| Źródło: Materiały prasowe, Polsat News, PGG
Jacek Sasin o zamykaniu kopalń: To niestety twarda konieczność
We wczorajszym spotkaniu uczestniczył Maciej Małecki – Sekretarz Stanu w Ministerstwie Aktywów Państwowych oraz parlamentarzyści.
Pierwsze spotkanie zespołu mającego na celu przygotowanie programu naprawczego polskiego górnictwa odbędzie się w Warszawie, w dniu 11 sierpnia 2020 r. o godzinie 11:00. Ustalono, że na posiedzenie zespołu zaproszeni zostaną przedstawiciele związków zawodowych i zarządów z Polskiej Grupy Górniczej S.A. i Taurona Wydobycie S.A. oraz przedstawiciele Rządu odpowiedzialni za temat posiedzenia zespołu, a do prac zespołu będą mogli zostać zaproszeniu eksperci o uznanym autorytecie w branży górniczej i energetycznej.
Celem zespołu będzie m.in. przedstawienie:
1. możliwości produkcji energii elektrycznej z węgla w perspektywie krótkoterminowej,
2. inwestycji w energetyce i górnictwie, ze szczególnym uwzględnieniem inwestycji w wysokosprawną i niskoemisyjną energetykę,
3. kwestii związanych z polityką klimatyczną,
4. wyjaśnienie roli gazu ziemnego, odnawialnych źródeł energii i węgla kamiennego w miksie energetycznym.

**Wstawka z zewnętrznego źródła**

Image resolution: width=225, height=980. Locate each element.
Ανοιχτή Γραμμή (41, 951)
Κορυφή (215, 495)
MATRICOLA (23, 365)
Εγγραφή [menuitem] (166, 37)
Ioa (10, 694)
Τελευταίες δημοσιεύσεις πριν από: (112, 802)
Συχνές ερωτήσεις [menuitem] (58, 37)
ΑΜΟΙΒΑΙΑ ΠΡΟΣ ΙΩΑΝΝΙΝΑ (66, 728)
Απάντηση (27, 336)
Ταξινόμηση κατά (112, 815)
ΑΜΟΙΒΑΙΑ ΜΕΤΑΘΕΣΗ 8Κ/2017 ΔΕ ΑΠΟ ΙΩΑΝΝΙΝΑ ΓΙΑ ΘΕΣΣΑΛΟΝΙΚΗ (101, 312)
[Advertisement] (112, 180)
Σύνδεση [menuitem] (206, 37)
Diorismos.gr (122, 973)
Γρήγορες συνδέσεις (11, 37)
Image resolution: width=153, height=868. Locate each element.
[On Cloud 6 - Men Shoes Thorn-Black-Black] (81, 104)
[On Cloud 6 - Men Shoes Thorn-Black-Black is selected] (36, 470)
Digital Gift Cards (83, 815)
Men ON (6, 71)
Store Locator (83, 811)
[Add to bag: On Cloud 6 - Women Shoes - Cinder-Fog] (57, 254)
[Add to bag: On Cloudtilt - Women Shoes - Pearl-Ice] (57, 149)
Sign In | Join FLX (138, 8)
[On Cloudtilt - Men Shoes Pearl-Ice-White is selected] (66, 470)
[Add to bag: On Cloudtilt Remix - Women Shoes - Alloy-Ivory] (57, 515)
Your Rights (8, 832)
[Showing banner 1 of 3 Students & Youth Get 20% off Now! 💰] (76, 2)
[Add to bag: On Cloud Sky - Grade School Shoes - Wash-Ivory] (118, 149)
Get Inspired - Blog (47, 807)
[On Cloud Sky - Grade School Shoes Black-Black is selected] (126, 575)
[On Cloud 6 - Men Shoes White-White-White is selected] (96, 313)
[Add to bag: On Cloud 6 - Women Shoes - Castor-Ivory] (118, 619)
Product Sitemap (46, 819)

Zaproponowane zostały zespoły robocze w ramach Polskiej Grupy Górniczej S.A., szczególnie w obszarach:
1. sprzedażowym na okoliczność możliwości lokowania produktu na rynku,
2. produkcyjnym na okoliczność kosztów udostępniania węgla,
3. pracowniczym na okoliczność wypracowania zasad organizacji pracy,
4. finansowo-rynkowym na okoliczność źródeł finansowania działalności.
Spore poruszenie wywołała wypowiedź wicepremiera Jacka Sasina w poniedziałkowym programie Polsatu. Pytany o plan restrukturyzacji kopalń wicepremier powiedział, iż rozumie, że nikt nie chciałby uczestniczyć w takim procesie jak zamykanie kopalń, także on sam.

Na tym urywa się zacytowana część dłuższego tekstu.